In January 1937, the individual in charge of developing new aircraft at the Reichsluftfahrtministerium, Major Werner Junck, advised several aircraft maker that they would not be receiving any more contracts for the development of military aircraft. Instead they should focus on creating a Volksflugzeug. This led to the development of the Si 202 along with other aircraft, such as the Kl 105, Fi 253, Bü 180, and the Go 150.

The Hummel was a small single-engined low-wing cantilever monoplane with side-by-side seating for two, designed to accept a variety of low powered engines of either radial or in-line arrangement. It was aimed at the sports and club market. Most variants had sharply clipped wing and tail surfaces, giving the Hummel an attractively angular appearance compared with its contemporaries.

Structurally, the Hummel was a wooden aircraft. The wing were built around a wooden monospar with plywood covered leading edges and ailerons, with fabric covering elsewhere. The fuselage was a plywood covered wooden structure, as were the fixed tail surfaces, rudder and elevators being fabric covered. The horizontal tail surfaces were set noticeably aft of the rudder, rather like the more recent Piper PA-28. The enclosed cabin had dual controls, a single central control column being shared via horizontal extensions. There was a generous baggage space behind the seats. The fixed undercarriage had main wheels on split axles, with low pressure tyres and brakes. There was a sprung tailskid.

The first prototype D-ESFH had a nine-cylinder radial Salmson 9Ad motor of 36 kW (45 hp), and began flight testing in May 1938. For a light aircraft, there was a surprising number of prototypes (at least seven), mostly exploring different engine installations. The engines of the three main variants are given below; the third prototype used a 46 kW (62 hp) Walter Mikron II four-cylinder in-line air-cooled motor.

On 2 February 1939 a Si 202b set a new altitude record for light aircraft carrying two people with an engine of 2 litre capacity, at 5982 m. On 6 February the same pilot set another record with just the pilot aboard, reaching 7043 m.

At least 17 Hummels, including the prototypes, appeared on the German civil list before the start of World War II and 8 more on the Hungarian list.
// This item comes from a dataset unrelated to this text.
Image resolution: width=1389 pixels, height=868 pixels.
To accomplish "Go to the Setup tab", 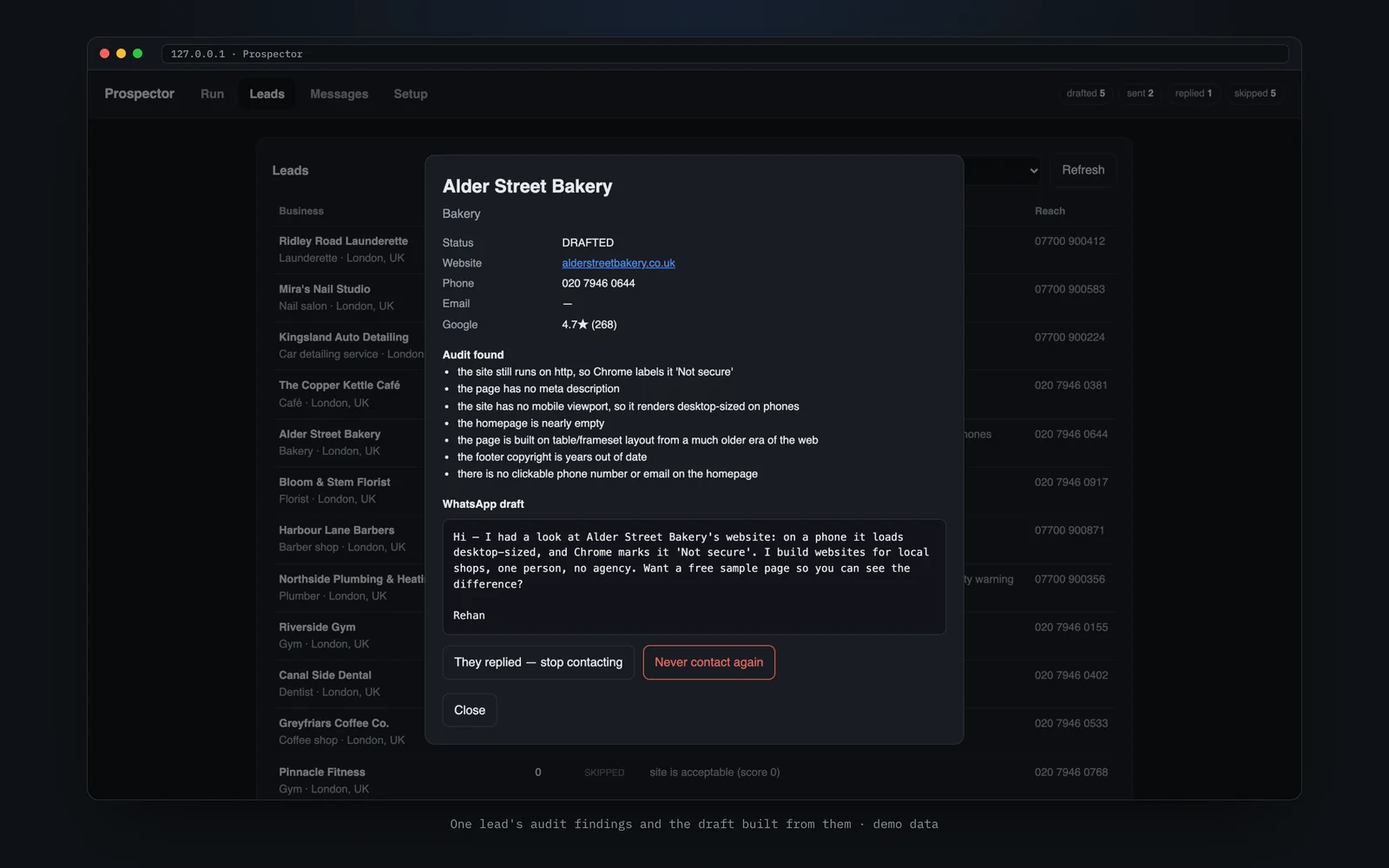I will 411,94.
A total of 66 Hummels of all variants had been completed by the time production ended in March 1941.

==Variants==
from
- Si 202a: 36 kW (45 hp) nine-cylinder radial Salmson 9Ad
- Si 202b: 41 kW (55 hp) four-cylinder in-line air-cooled Zundapp 9-092
- Si 202c: 45 kW (60 hp) four-cylinder in-line air-cooled Hirth HM 515. This variant had slightly extended and noticeably rounded tips to wings and tail surfaces.